Uncle Bert worked at Barnsford Zoo, where he cleaned out Big Boris’s cage, the lion folks came to see from all over the county. It was at his wedding bash over a pint of bitter that Bert told Joe a job might be coming up at the zoo, and if he popped in on Monday, he’d introduce him to the manager, Mr. Turner.
On Monday morning, Joe put on a clean shirt and a pair of neatly pressed trousers, and borrowed one of his father’s two ties. He was on the top deck of a double-decker bus on his way to the zoo, when he first spotted the piece of land in the distance. He couldn’t take his eyes off it. When he got off the bus, he didn’t head straight for the nearest turnstile, but walked in the opposite direction.

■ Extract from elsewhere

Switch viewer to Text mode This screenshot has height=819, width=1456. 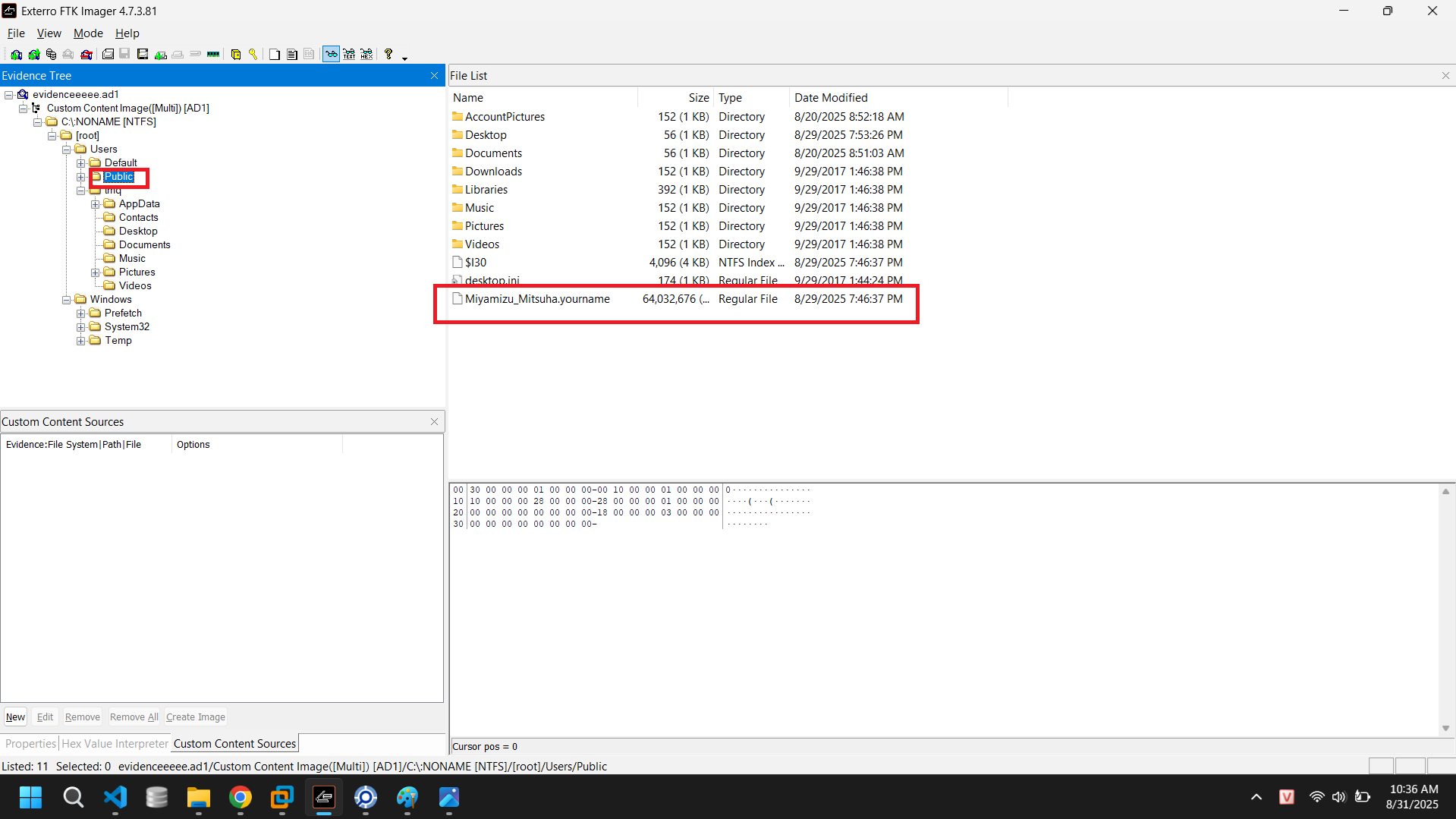point(349,55)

Joe stood and stared at a large plot of waste land that must have had a hundred vehicles parked on it. He spent the day watching as cars, vans, even coaches came and went, filling any space that was available with no rhyme or reason, some of the drivers not even visiting the zoo. An idea was beginning to form in his mind, and by the end of the day, Joe’s only thought was, could he get away with it?
“So did Mr. Turner offer you the job?” asked Molly when Joe arrived back just in time for tea.
“I never saw Mr. Turner,” Joe admitted. “Something came up.”